Pacientes que precisam de um transplante quase sempre têm de vencer 
dois obstáculos sérios: em primeiro lugar, a escassez de órgãos, já que 
os doadores ainda são relativamente raros; e, mesmo quando uma operação 
ocorre, há o risco de rejeição do órgão transplantado.
Para contornar esse problema duplo no caso dos transplantes de pele, 
uma equipe que reúne cientistas britânicos e brasileiros está usando 
técnicas que transformam tecidos suínos num material compatível com o 
organismo humano.
Além do emprego em queimados, a matriz poderia ser usada também para 
recuperar a pele de pessoas afetadas por tumores, hérnias ou feridas de 
difícil cicatrização.
Andaime biológico
Sonia Oliani, bióloga da Unesp de São José do Rio Preto que coordena a
 vertente brasileira da pesquisa, usa uma palavra inglesa muito 
empregada em estudos de engenharia de tecidos para explicar a função da 
pele suína: ela é um scaffold - literalmente, "andaime".
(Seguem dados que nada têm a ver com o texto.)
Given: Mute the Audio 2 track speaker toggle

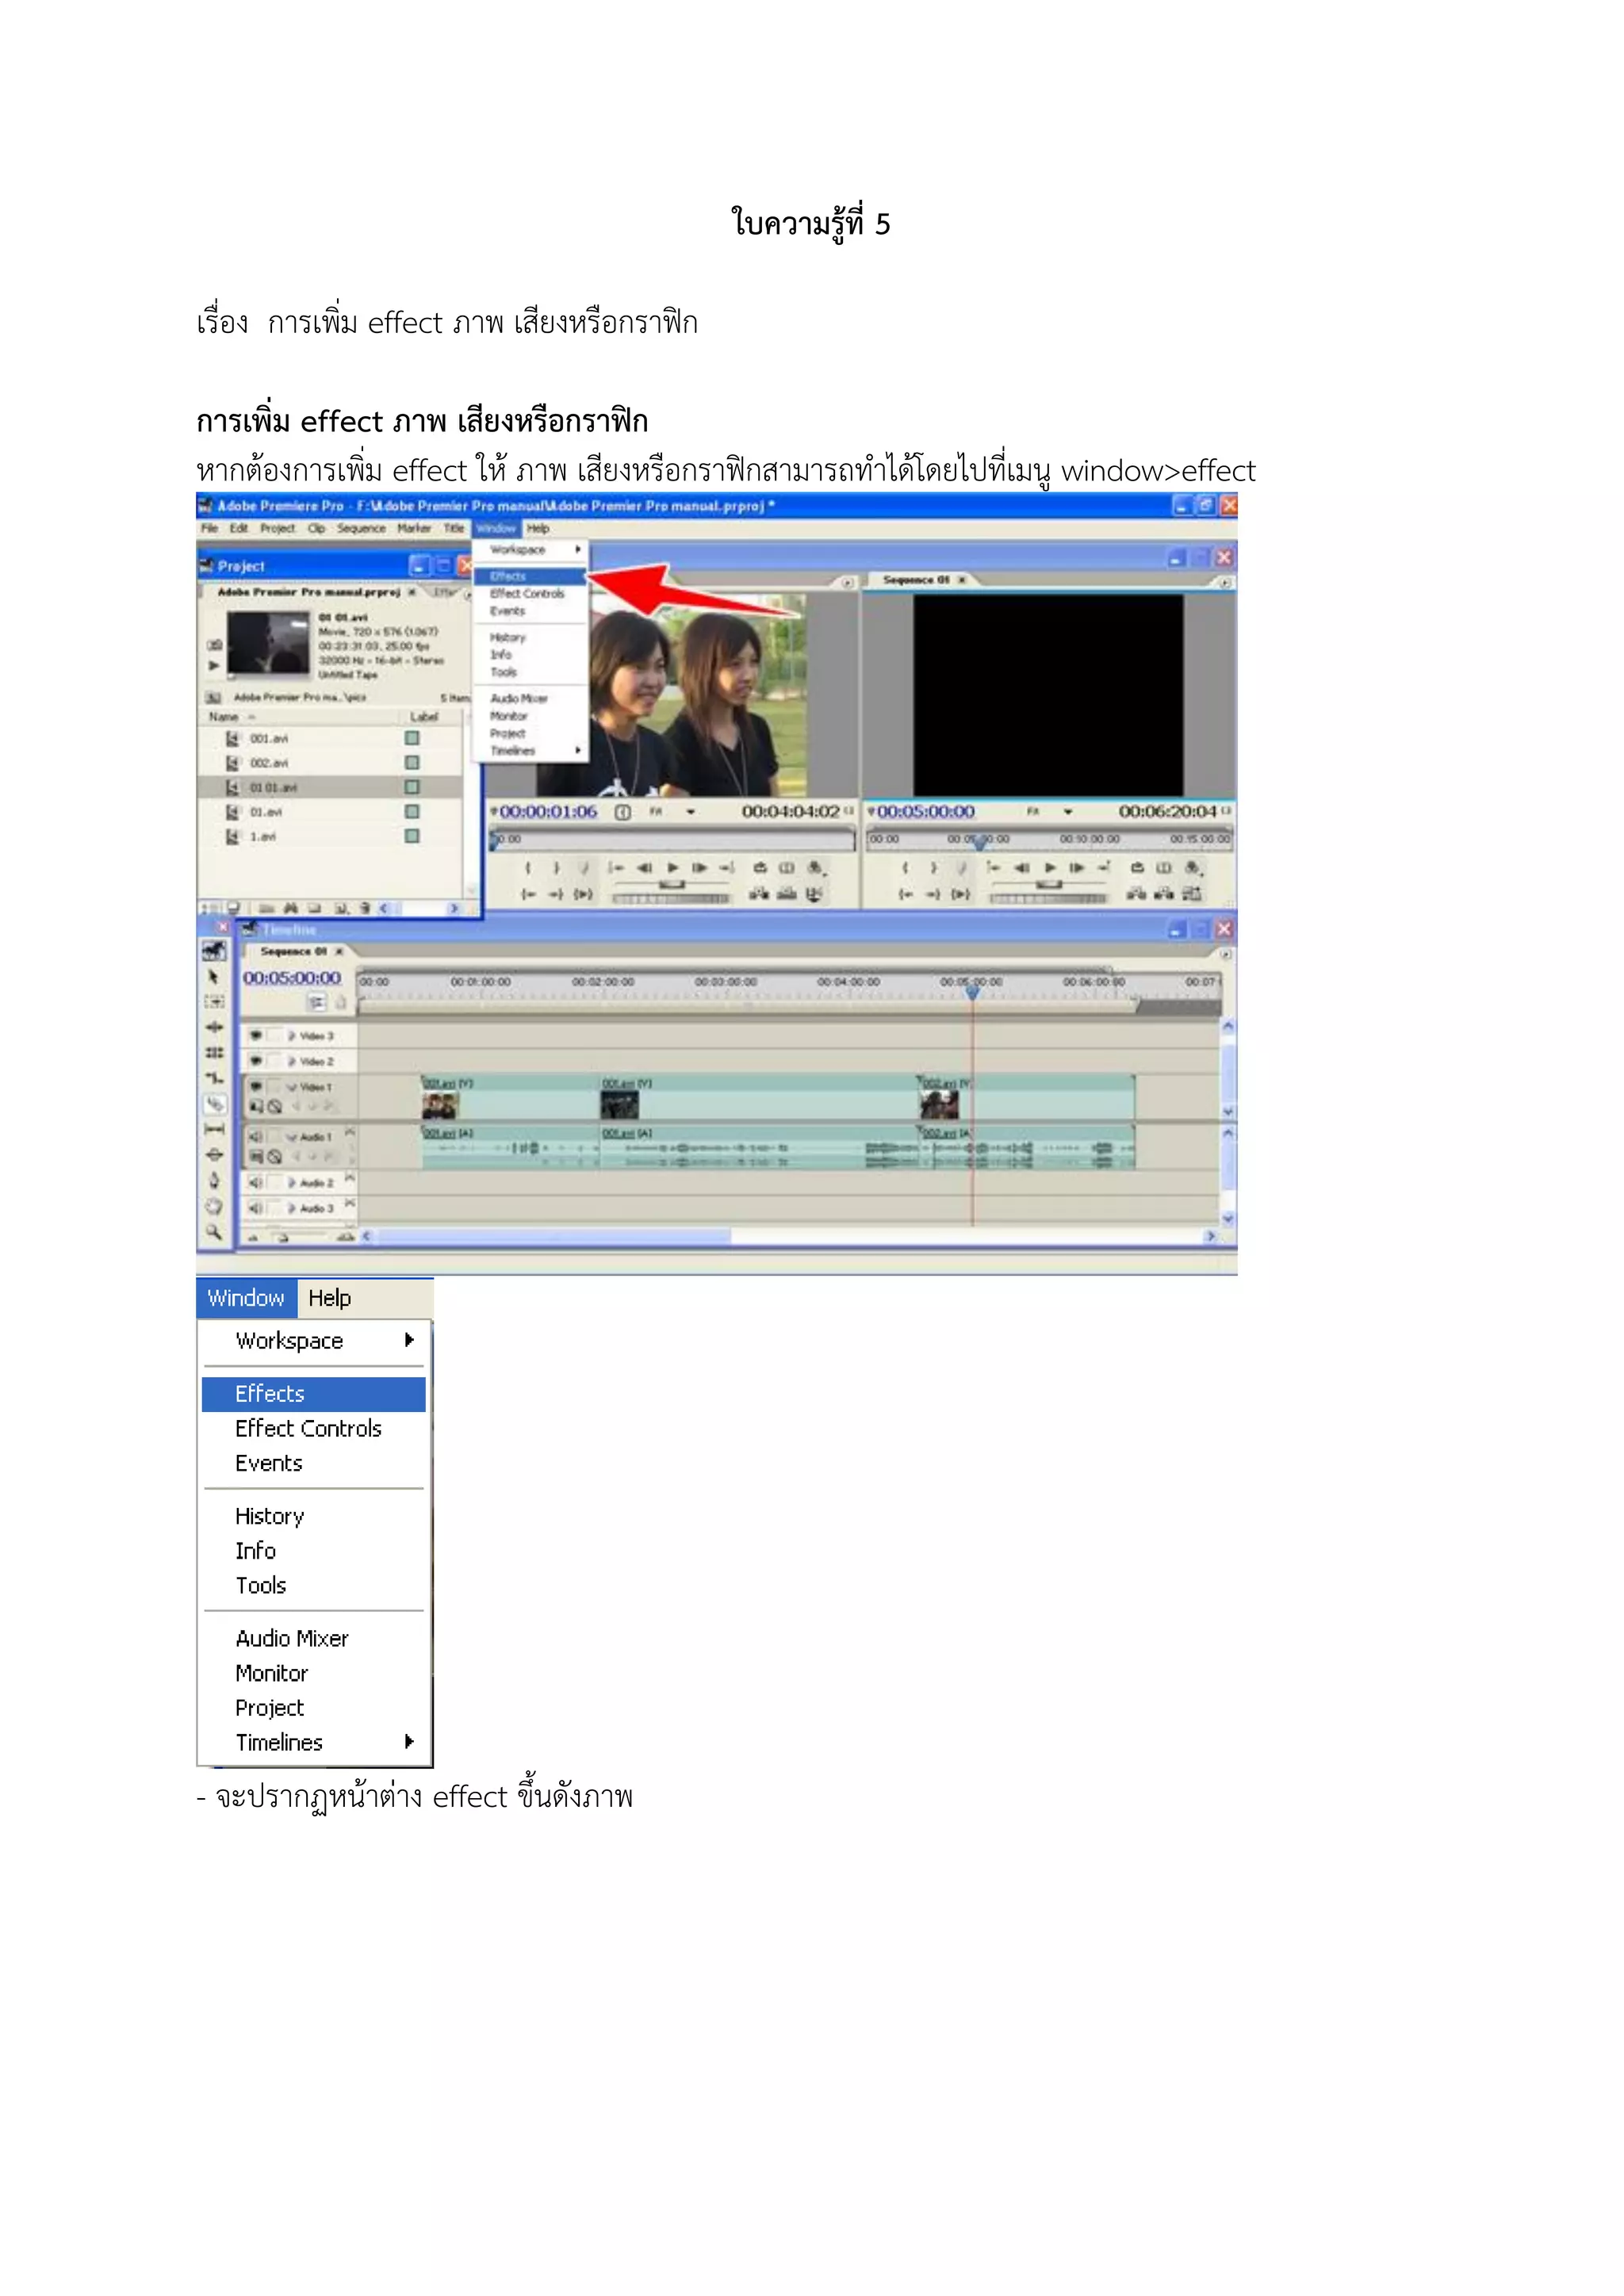Looking at the screenshot, I should pyautogui.click(x=255, y=1182).
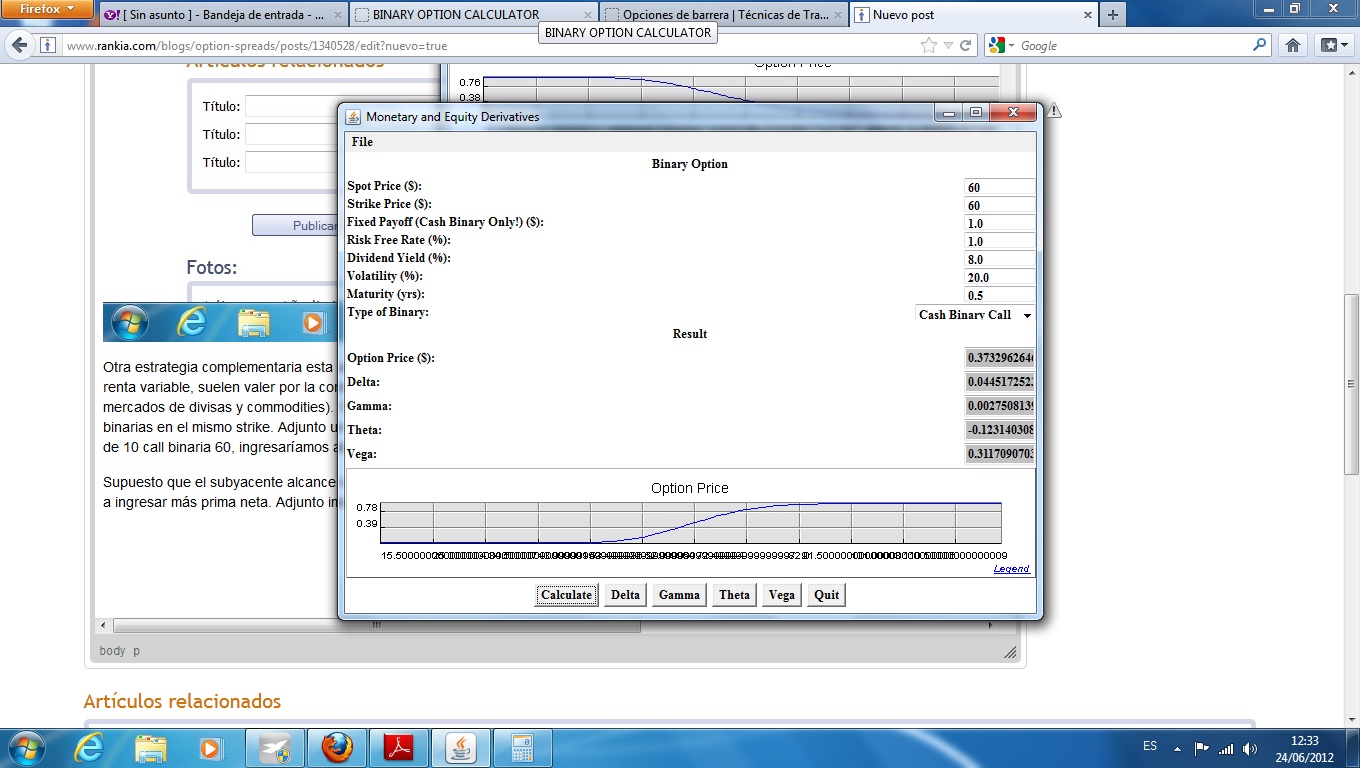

O tecido animal serve, portanto, como uma estrutura de apoio para que o organismo reconstrua com eficácia a área de pele lesada.
O passo mais importante para que esse andaime seja seguro e não coloque em polvorosa o sistema imunológico do paciente transplantado é eliminar as células do porco "doador".
O chamado processo de descelularização da pele suína, conduzido pelos
 colegas da pesquisadora na Universidade College de Londres, é um 
daqueles proverbiais segredos guardados a sete chaves, já que se trata 
de técnica protegida por patente.
"Nem posso falar muito dele", acautela-se Oliani. "O que dá para 
dizer, no entanto, é que o procedimento remove todo o material genético 
associado ao tecido suíno. Resta, no fim do processo, uma matriz sem 
células que, a julgar pelo que indicam os dados preliminares de 
laboratório, conserva as principais características biomecânicas e 
estruturais da pele real".
Entre os principais componentes da matriz estão o colágeno, velho 
conhecido de quem já assistiu a comerciais de produtos de beleza para a 
pele, e o não tão célebre ácido hialurônico
 (cujo uso cosmético também tem-se tornado frequente). Ambas as 
moléculas são peças cruciais do sistema de "preenchimento" entre as 
células da pele e de diversos outros órgãos, conferindo elasticidade e 
vigor ao tecido.
Na pele, as moléculas de colágeno aparecem em conjuntos de fibrilas, 
as quais, junto com a queratina, conferem ao tecido suas propriedades 
mecânicas naturais e, quando em menor abundância ou qualidade, levam às 
rugas. Já o ácido hialurônico age como promotor da migração e 
proliferação celular, além de ajudar a manter o colágeno em boas 
condições.
Bancos de pele
Demonstrar a eficácia desse tipo de tecnologia, bem como sua 
viabilidade econômica, seria particularmente importante no contexto 
brasileiro, afirma a bióloga, porque os bancos de pele,
 com tecido proveniente de doadores humanos, são raros, estando 
presentes apenas na capital paulista, em Porto Alegre e no Recife.
A equipe de São José do Rio Preto está chegando ao fim da primeira 
fase de testes da pele descelularizada, realizada com ratos da linhagem 
Wistar, uma das mais utilizadas na pesquisa biomédica. "Já estamos 
retirando e examinando os primeiros implantes e transplantes, passados 
quatro meses desde a operação inicial", afirma Sonia.
Outros estudos de engenharia tecidual têm trabalhado com estratégias 
mais complexas, nas quais o andaime é "pré-semeado" com células-tronco 
capazes de dar origem ao tecido que se deseja reconstruir antes de a 
estrutura ser colocada no organismo receptor. Mas a bióloga diz que o 
plano, por enquanto, é estimular a capacidade de regeneração natural.
Anexina A1
Enquanto aperfeiçoa o uso da matriz de pele suína, a equipe da Unesp 
também investiga uma molécula que pode se revelar uma poderosa aliada 
dos transplantes.
Trata-se da proteína anexina A1, que tem propriedades 
anti-inflamatórias e facilita a proliferação celular, essencial quando 
as conexões entre o tecido transplantado e o organismo receptor estão 
sendo construídas.
Sônia trabalha há anos com o britânico Roderick Flower, descobridor 
da anexina A1 e professor de farmacologia da Universidade Queen Mary.
"A ideia é administrar a anexina antes do transplante, o que já vai 
proteger o organismo de parte dos efeitos da operação e facilitar a 
recuperação estrutural e os processos regenerativos do órgão", diz 
Sonia. Há resultados encorajadores dessa estratégia em transplantes 
renais, por exemplo. "Estamos aproveitando esse trabalho nos nossos 
estudos com transplantes de pele", diz ela.